Parrebbe evidente che dovrebbero pensarci le cosiddette “parti sociali” che, dopo l’abolizione della “scala mobile” del 1992, hanno l’onere e il ruolo di mantenere il potere reale di acquisto dei lavoratori tramite i rinnovi contrattuali di primo e soprattutto secondo livello. Invece per mettere più soldi in busta paga o per ridurre il costo del lavoro e favorire le assunzioni, vista la crisi della contrattualità, sia le forze sindacali e politiche hanno optato per mettere a carico della fiscalità (cioè, dei pochi che pagano le tasse) questi oneri attraverso la riduzione dei contributi previdenziali, utilizzando il cosiddetto cuneo contributivo.
Per il 2024 ne sono stati previsti diversi, e soprattutto uno sgravio del 7% della contribuzione Ivs per i lavoratori con i redditi fino a 25mila euro (1.923 euro mese per 12 mensilità) e del 6% per i lavoratori con i redditi inferiori ai fatidici 35mila euro (2.692 euro/mese, tredicesima esclusa). Agevolazioni che producono un mancato gettito per Inps di circa 24 miliardi. La stessa Banca d’Italia, nell’audizione sulla Legge di Bilancio, ha dichiarato che: “Se il taglio del cuneo contributivo fosse reso permanente tale riduzione degli oneri previdenziali a carico dei lavoratori modificherebbe il nesso tra contributi versati e benefici erogati alla base del sistema pensionistico contributivo, con conseguenze che andrebbero attentamente valutate”. In pratica, lo Stato finge di incassare i contributi che invece vanno a favore di lavoratori ed imprese e poi, tramite le tasse, manda i soldi all’INPS, per pagare le pensioni come se fossero determinate anche dai contributi non versati, per un costo annuale di oltre 24 miliardi.
Ma vi possono essere interventi sostitutivi di questo gioco delle tre carte a carico di coloro che versano correttamente i contributi, quelli, cioè che hanno redditi superiori ai 35 mila euro, e soprattutto ai lavoratori e pensionati che versano regolarmente le tasse dovute? Una soluzione è rappresentata da quanto è stato introdotto dall’ottimo governo Draghi e dal successivo governo con il ministro Giorgetti che ha previsto, sulla retribuzione relativa ai fringe benefit o premi di risultato, la loro non assoggettabilità né a imposte né a contributi sociali.

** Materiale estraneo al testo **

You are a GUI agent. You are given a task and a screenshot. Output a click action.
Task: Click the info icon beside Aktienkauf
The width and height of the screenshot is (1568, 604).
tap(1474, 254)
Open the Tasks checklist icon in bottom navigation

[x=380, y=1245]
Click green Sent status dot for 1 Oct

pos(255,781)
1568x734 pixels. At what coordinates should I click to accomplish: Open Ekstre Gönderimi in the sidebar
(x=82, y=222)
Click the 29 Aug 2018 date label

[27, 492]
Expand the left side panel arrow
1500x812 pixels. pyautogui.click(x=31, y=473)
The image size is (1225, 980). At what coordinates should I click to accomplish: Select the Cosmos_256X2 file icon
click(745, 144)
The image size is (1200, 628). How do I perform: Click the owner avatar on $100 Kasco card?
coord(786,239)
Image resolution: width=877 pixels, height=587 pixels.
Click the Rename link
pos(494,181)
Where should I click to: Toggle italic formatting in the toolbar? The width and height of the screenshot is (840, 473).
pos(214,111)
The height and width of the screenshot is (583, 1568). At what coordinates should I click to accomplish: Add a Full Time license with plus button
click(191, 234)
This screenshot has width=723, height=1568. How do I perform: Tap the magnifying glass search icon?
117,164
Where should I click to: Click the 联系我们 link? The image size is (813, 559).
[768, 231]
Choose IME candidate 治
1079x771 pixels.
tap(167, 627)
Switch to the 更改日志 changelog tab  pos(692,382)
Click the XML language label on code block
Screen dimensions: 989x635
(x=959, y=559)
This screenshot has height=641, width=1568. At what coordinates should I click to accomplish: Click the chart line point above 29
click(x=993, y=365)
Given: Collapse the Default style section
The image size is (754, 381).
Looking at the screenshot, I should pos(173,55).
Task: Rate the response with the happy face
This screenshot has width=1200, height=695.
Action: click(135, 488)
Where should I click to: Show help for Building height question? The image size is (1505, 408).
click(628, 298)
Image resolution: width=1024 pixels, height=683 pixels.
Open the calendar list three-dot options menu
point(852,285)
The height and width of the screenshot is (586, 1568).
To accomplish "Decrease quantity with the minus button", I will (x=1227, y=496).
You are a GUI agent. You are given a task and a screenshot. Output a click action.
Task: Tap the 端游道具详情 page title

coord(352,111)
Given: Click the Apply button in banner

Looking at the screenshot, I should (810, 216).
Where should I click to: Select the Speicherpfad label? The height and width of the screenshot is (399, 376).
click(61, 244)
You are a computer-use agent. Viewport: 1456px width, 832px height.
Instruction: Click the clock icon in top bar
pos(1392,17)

Evitando così oneri futuri per lo Stato e per le imprese perché su quella parte di retribuzione non viene calcolata la pensione e neppure il Tfr e le mensilità aggiuntive. Dopo i 3.000 euro introdotti solo per il 2022 dal Decreto Aiuti Quater, per il solo 2024 è possibile erogare, da parte delle aziende, 1.000 euro annui, per i dipendenti senza figli a carico e 2.000 euro annui, per i dipendenti con figli a carico, esenti da tasse e contributi. Queste somme, che sarebbe necessario armonizzare con la normativa sul welfare aziendale e che andrebbero rese stabili nel tempo, producono un aumento netto dei redditi da lavoro tale da recuperare la perdita di potere d’acquisto segnalata.